You’re going to sweat just thinking about it: For the Northeast United States, the year 2021 was third warmest – at an average of 49.5 degrees Fahrenheit, which ties the year 2020 – since 1895, when consistent record-keeping started, according to the Cornell’s Northeast Regional Climate Center (NRCC).
The region’s warmest year was 2012, at an average 50.1 degrees, while the second-warmest year was 1998 at 49.8 degrees.
“Unfortunately, the climate events of 2021 – with above-normal and record-breaking temperatures, along with intense precipitation events – are a harbinger of future climate conditions, as they align with climate-model projections in a world with increasing greenhouse gas concentrations,” said Art DeGaetano, director of the climate center and professor in the Department of Earth and Atmospheric Sciences in the College of Agriculture and Life Sciences.
For five cities – Boston; Newark, New Jersey; Providence, Rhode Island; and Erie and Harrisburg, Pennsylvania – the year 2021 was the warmest ever, according to NRCC climatologists Jessica Spaccio and Samantha Borisoff.
The Northeast region also endured three back-to-back tropical storms – Fred, Henri and Ida in late August and early September – and historic, record-breaking rains.
Boston; Portland and Caribou, Maine, shattered records for average June temperatures. That month, Boston was an average of 74.4 degrees (68 degrees, normal), while Portland averaged 68.9 degrees (64.3 degrees, normal) and Caribou – one of the region’s perennial cool spots – experienced 64.9 degrees (61.4, normal.)
On June 30, Newark (103 degrees) and Boston (100 degrees) logged their all-time hottest June temperatures.
Several cities set or tied records for the greatest number of June days with a high temperature of at least 95 degrees, including Newark (8), Boston (5), Concord, New Hampshire (3) and Burlington, Vermont (2). Concord saw its greatest number of June days (9) with a high of at least 90 degrees.
Seven sites recorded their warmest-ever minimum June temperatures. June 27: Caribou, 69 degrees; Rochester 75 and Syracuse 78. June 28: Dulles Airport, Chantilly, Virginia, 74. June 29: Concord 74, Harrisburg 79 and Portland 75.
The wet July seemed to be precursor for a soaking August and September. The NRCC saw that 26 of 35 major climate sites in the region had a wetter than normal month. Four places – Concord at 13.04 inches (3.62 inches, normal); Worcester, Massachusetts at 13.85 inches (3.93 inches, normal; Binghamton, New York at 9.82 inches (3.8 inches, normal; and Huntington, West Virginia at 9.50 inches (5.08 inches, normal) – endured their wettest July on record.

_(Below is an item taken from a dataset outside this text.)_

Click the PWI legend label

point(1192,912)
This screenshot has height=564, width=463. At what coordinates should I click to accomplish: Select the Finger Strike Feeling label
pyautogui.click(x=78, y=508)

Heat did not abate: The month of August ranked as the warmest on record for Caribou, Syracuse and Buffalo, and ranked among the 10 warmest on record for 25 regional locations.
Tropical Storm Fred rumbled through the region on Aug. 18-20, spawning 10 tornadoes, seven of which touched down in Pennsylvania. Fred’s remnants, together with a frontal system, produced heavy rain in central and western New York, northern Connecticut, and central Pennsylvania – which endured between 4 and 8 inches of rain.
On Aug. 22, Tropical Storm Henri made landfall near Westerly, Rhode Island. That storm dropped 5 to 9 inches of rain in parts of southeast New York, New Jersey and eastern Pennsylvania, according to the NRCC. In fact, Central Park in New York City recorded its wettest two-day period on record for August, picking up 7.12 inches of rain from Aug. 21 to 22.
Tropical Depression Ida – on Sept. 1 – brought a catastrophic volume of rain (8- to 11-inch rainfall totals) to the region, from eastern Pennsylvania to northern and central New Jersey, through the New York City metro area and into southern New England, which saw rainfall totals of more than 6 inches. In fact, Newark got 8.41 inches of rain, making it the city’s all-time wettest day on record and leading September 2021 to become the site’s wettest September on record with 10.50 inches (3.82, normal).
Newark recorded its all-time wettest hour on record, catching 3.24 inches of rain between 8 and 9 p.m. The site’s two-hour and six-hour total of 7.88 inches all qualified as 500-year storm events, meaning they have a 0.2% chance of happening in any given year, according to the NRCC.
Similarly, on Sept. 1, Central Park endured its wettest-ever hour on record with 3.15 inches of rain from 9 to 10 p.m. Central Park’s two-hour rainfall of 4.65 inches qualified as a 500-year storm event.
The NRCC is part of CALS, and it is funded by the National Oceanic and Atmospheric Administration. DeGaetano is a faculty fellow at the Cornell Atkinson Center for Sustainability, and he serves on the state’s Climate Impacts Assessment project steering committee.